The female P. tenangau n. sp. sits on the leaf covering the eggs with her body, even after egg laying is finished The females stay on the eggs and defend them under all circumstances. When approached too closely, almost all project a spurt of defensive liquid towards the attacker. Some also buzz their wings. When held by hand, they hold on to the leaf with their claws and have to be taken away from their eggs by force. Slightly yellowish, soon turning white (after ± l day), then pink, the eggs begin to darken further after four to five days and hatch in about nine to eleven days.

Hatching was observed in the early morning hours. The nymphs hatch and crawl up under the abdomen of the female in a matter of minutes. Newly hatched nymphs are yellow-orange, turning red after about an hour and eventually black with markings. They hold on to the abdominal segments of the female or to each other. After all the nymphs have hatched (a process of up to 3 -4 days), the female bears a large compact cluster of phoretic nymphs under the abdomen from the apex of the abdomen to just behind the posterior coxae. This allows the female to still walk and usually also to fly. After hatching is finished, it stays on the leaf for a period of up to two days before crawling or flying away with the nymphs. Some females were observed flying straight up into the upper storey of the damar agroforest.

Phoretic nymphs in the damar garden were able to stay alive for more than two weeks in mosquito-netting bags. They were observed staying under the abdomen of the female for at least 17 days. Hatched nymphs in the laboratory were unable to survive for more than 4-5 days. They stay together for a few days in a compact ball on, or near, the egg cluster. When the female was taken with them, they stay phoretic as long as the female is alive.

Many nymphs of different stages Were observed in the damar agroforest feeding on Shorea javanica , crawling around the ground or on plants, sitting on the leaves, moulting on and under leaves. Nymphs were sometimes seen racing up plant stems and tree trunks. They crawl up the tree trunk at a speed of l to 2 rn/min and disappear into the canopy. Aggregations of last instar nymphs were observed in certain areas of the damar agroforest. The last three instar nymph seem to be able to direct their ejection of defensive fluid by moving their abdomen in the direction of the attacker.

It can be deduced from the field observations of beginning of egglaying and first eclosion of adult that the postembryonic development lasts at least two months.

Damage. The defensive secretions 0f nymphs as well as adults cause browning and necrosis on young shoots and very young leaves after one day. The amount of production loss estimated by farmers varies from 20% to 60% less damar resin production until new leaves have grown. The defensive secretions can cause staining and burning of human skin, and severe burning of human eyes. Since the repugnatorial fluid is discharged in a strong horizontal backward jet, and does not have the typical bug smell, it is likely that it is not discharged from the scent glands of the bugs (adult metathoracic glands and nymphal dorso-abdominal glands), but instead from the rectum.

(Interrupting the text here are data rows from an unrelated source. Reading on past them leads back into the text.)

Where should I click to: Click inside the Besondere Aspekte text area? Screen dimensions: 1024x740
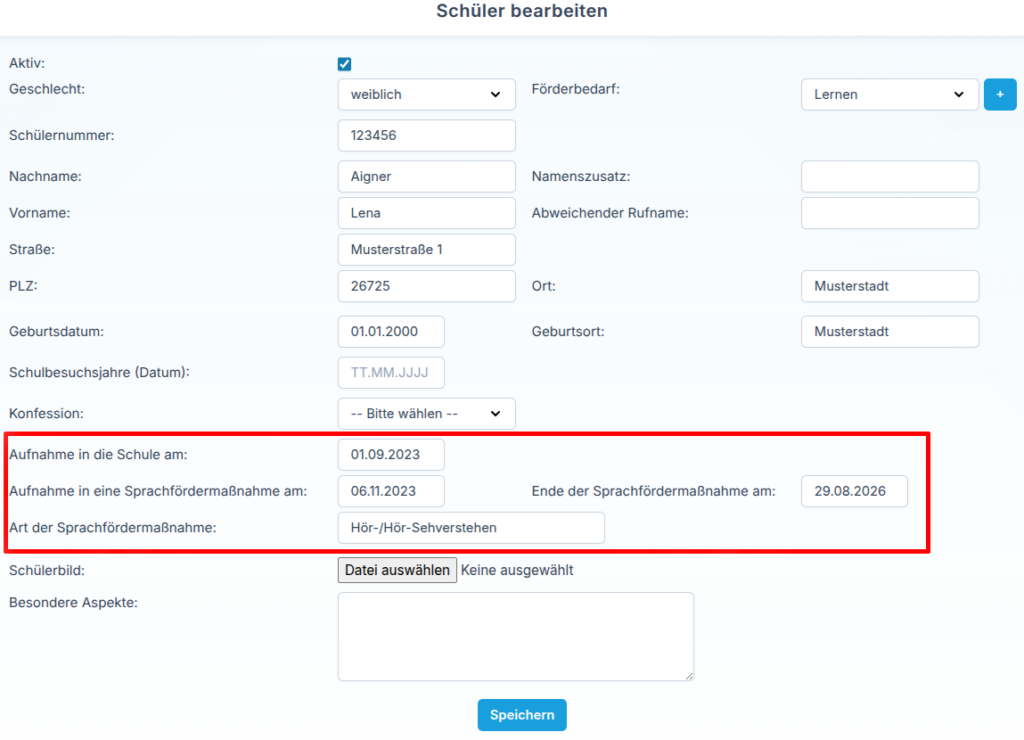pyautogui.click(x=515, y=637)
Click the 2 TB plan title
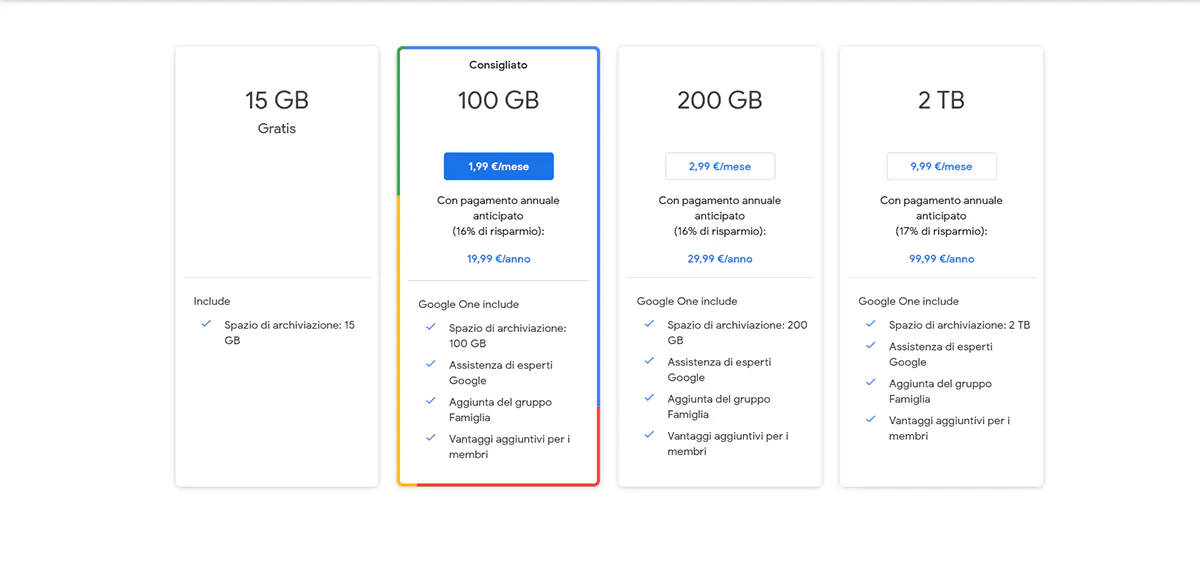Image resolution: width=1200 pixels, height=562 pixels. pyautogui.click(x=941, y=100)
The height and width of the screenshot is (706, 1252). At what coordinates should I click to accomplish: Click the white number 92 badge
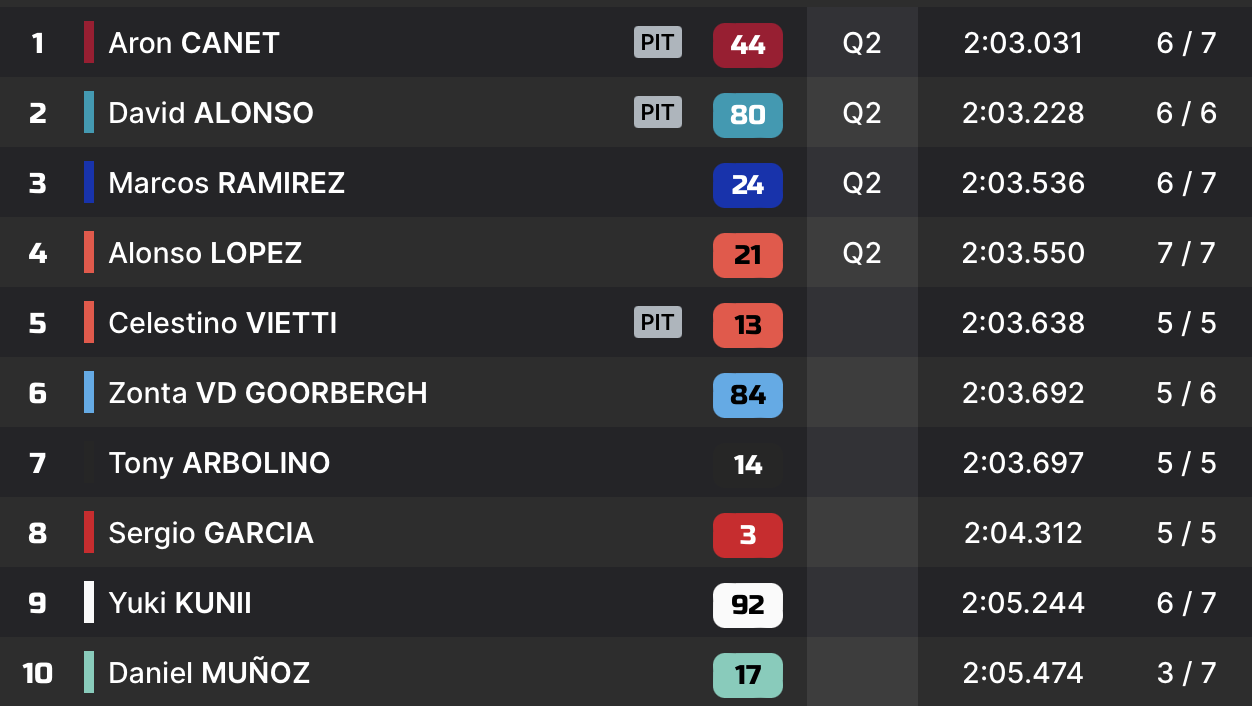click(x=747, y=605)
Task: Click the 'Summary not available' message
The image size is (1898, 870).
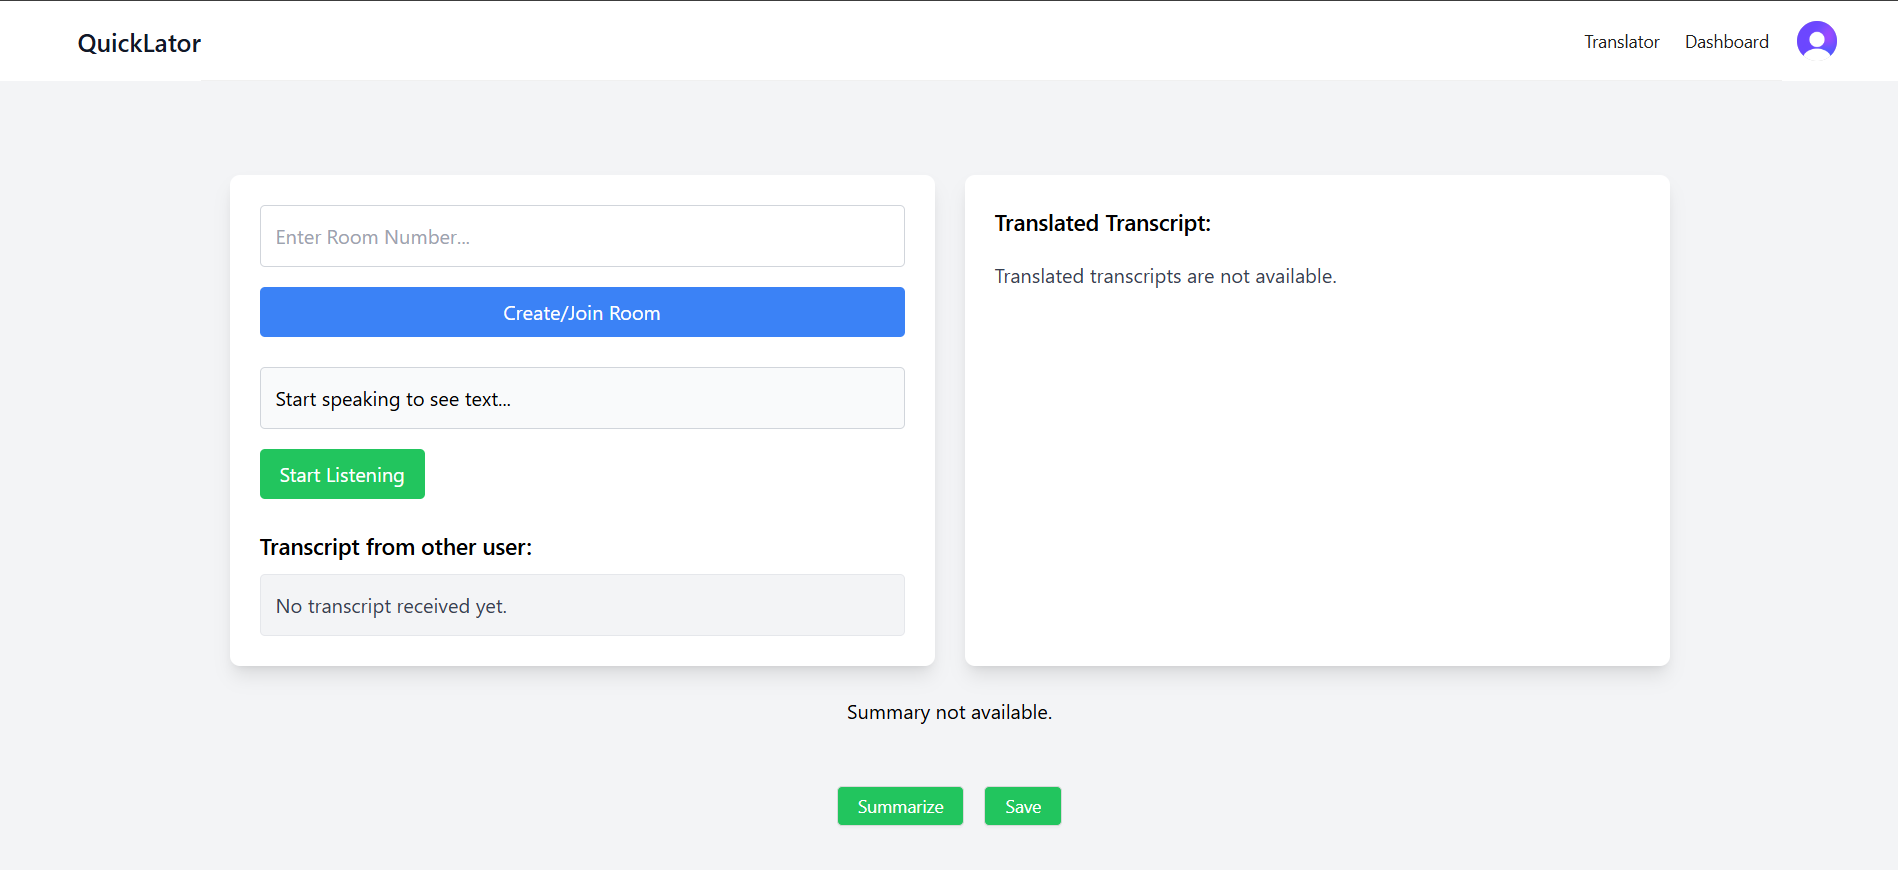Action: (x=949, y=713)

However, the exact source of the fluid has not been verified in detail.

Enemies.— Predation by different species of ants was observed on nymphs trying to climb back on the trees. Ant predation was also observed on eggs, but only after the adult females were disturbed or removed. This latter observation seems to confirm the benefits of the maternal care against predation of eggs, although if in a few cases, undisturbed females have been found guarding empty eggs, which suggests that some predators are capable of stealing eggs even when the female is guarding them.

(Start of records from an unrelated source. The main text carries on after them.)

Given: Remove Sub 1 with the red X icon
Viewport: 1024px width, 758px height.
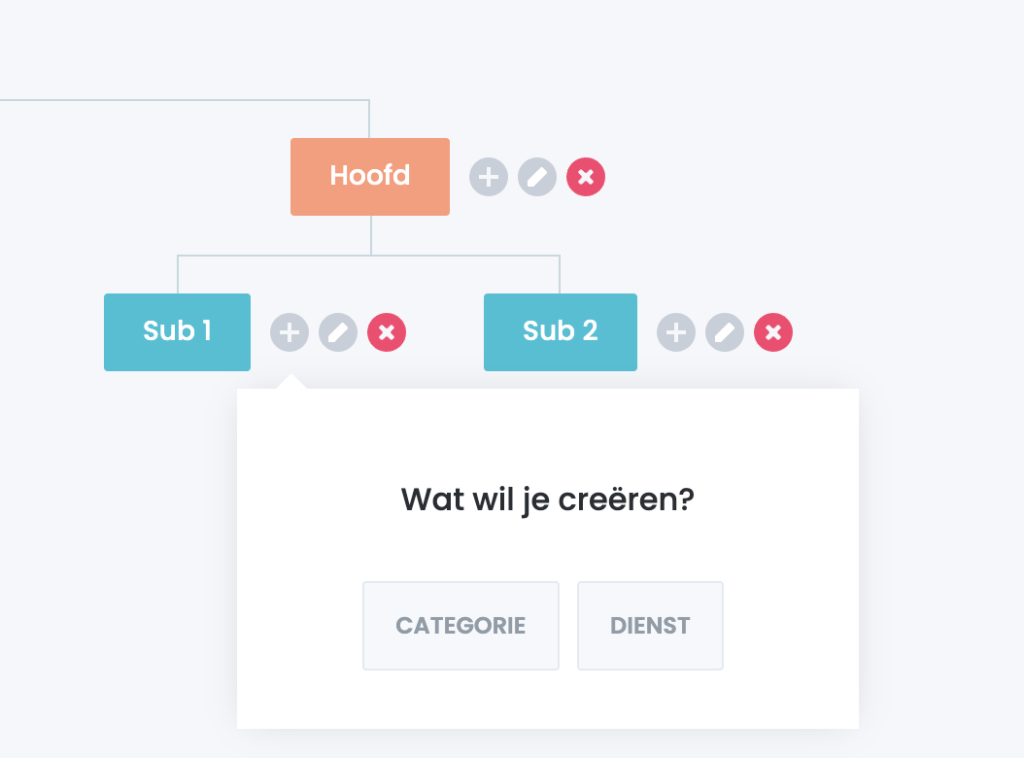Looking at the screenshot, I should click(387, 332).
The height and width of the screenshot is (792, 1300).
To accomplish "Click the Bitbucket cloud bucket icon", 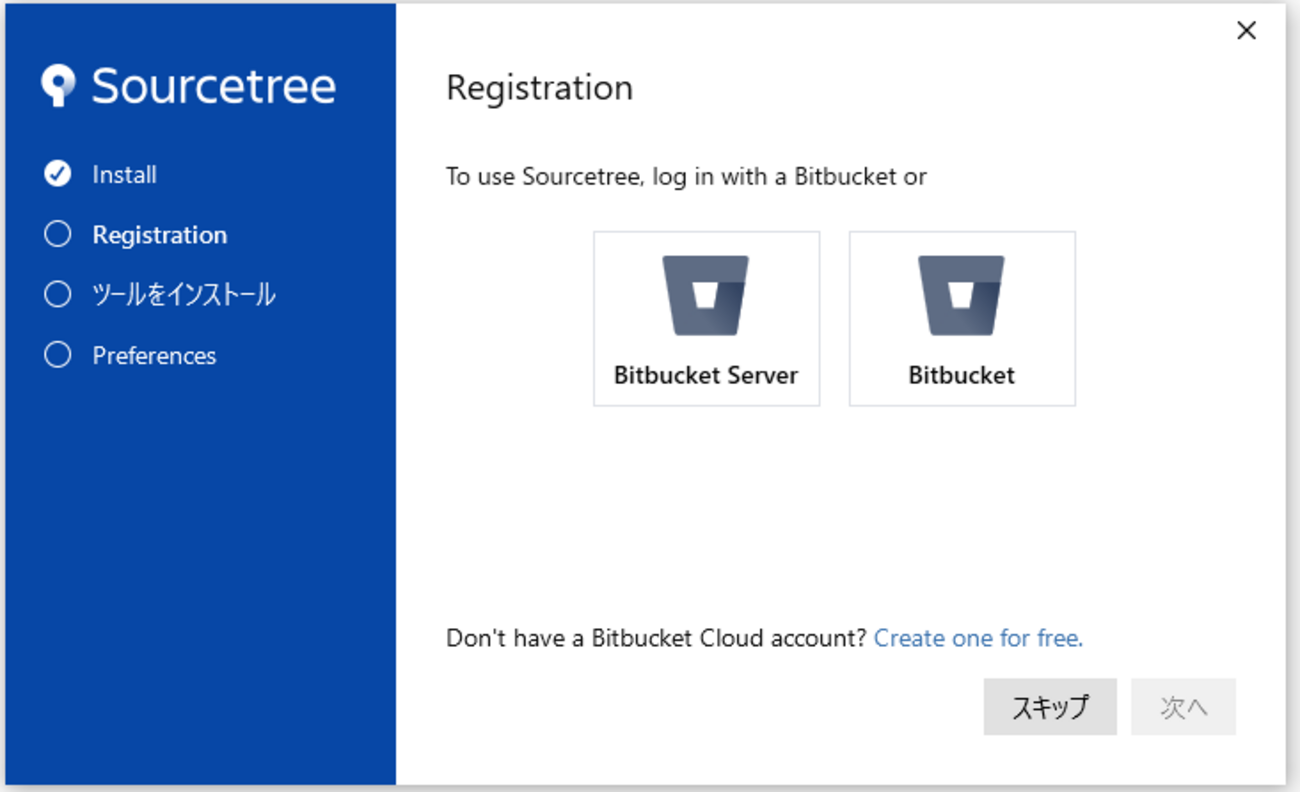I will [x=962, y=296].
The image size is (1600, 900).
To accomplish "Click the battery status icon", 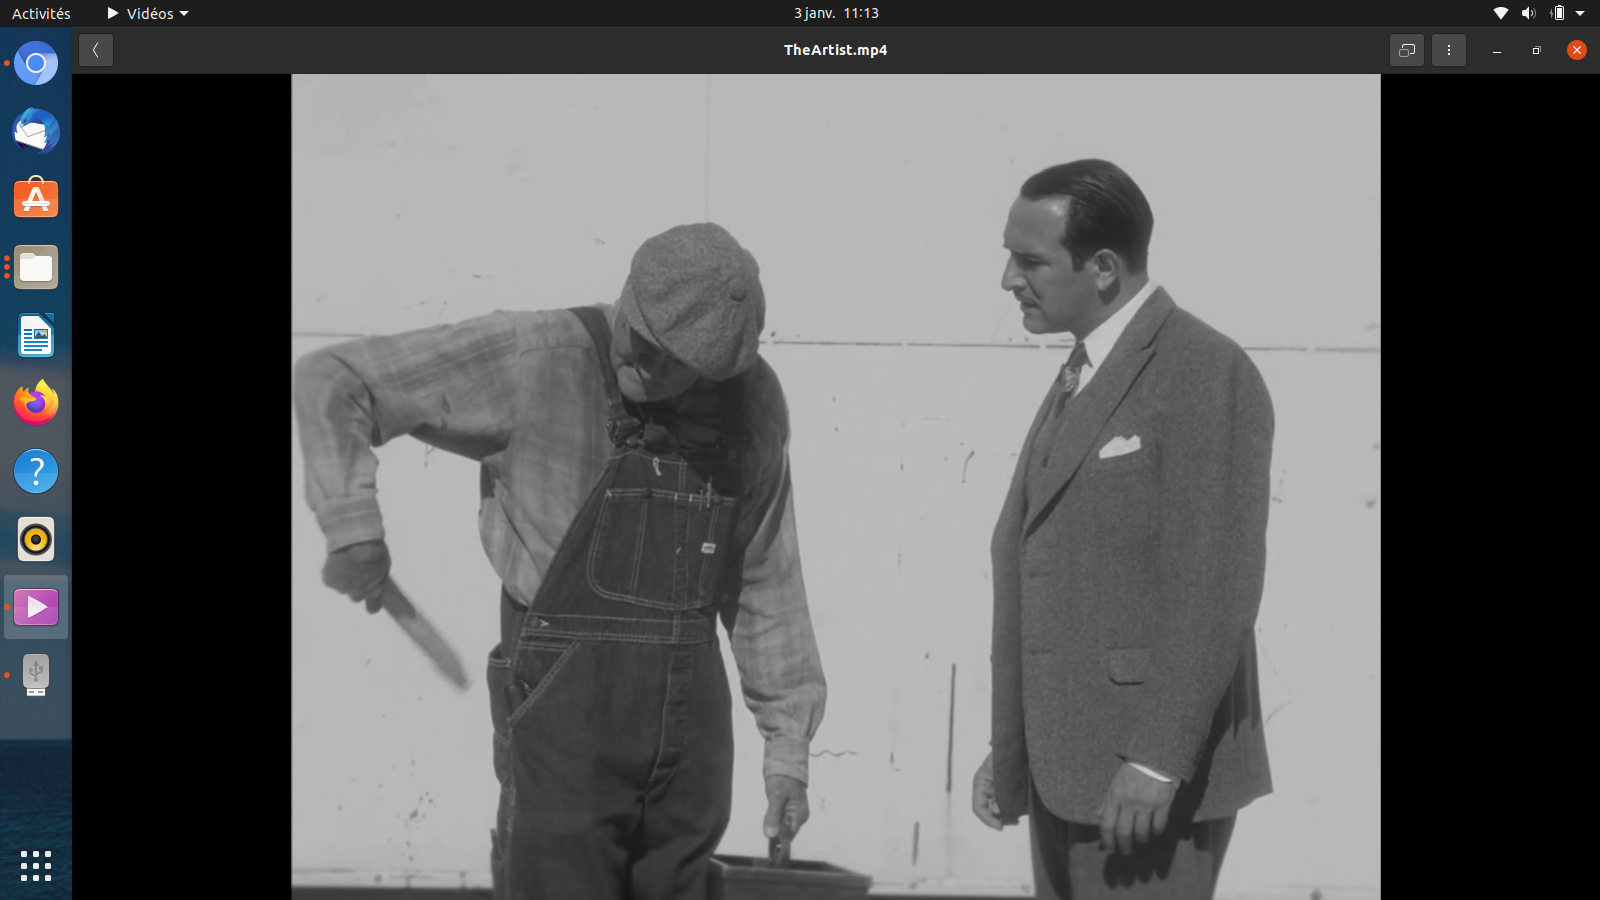I will pyautogui.click(x=1557, y=14).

However, probably the most important factor in controling the bug populations is Ooencyrtus sp. n. near caurus Huang & Noyes, 1994 ( Hymenoptera , Encyrtidae ; det. J. Noyes, BMNH), which has often been observed ovipositing on the eggs of P. tenangau n. sp., undisturbed by the guarding female. O. caurus is very close but differs in a slightly narrower frontovertex and much deeper sculpture on the scutellum (J. Noyes, pers. comm. 2006). Voucher specimens of this undescribed species of Ooencyrlus have been deposited in BMNH, ISNB and MZB _ The population of this wasp increased as the breeding season of the bug advanced.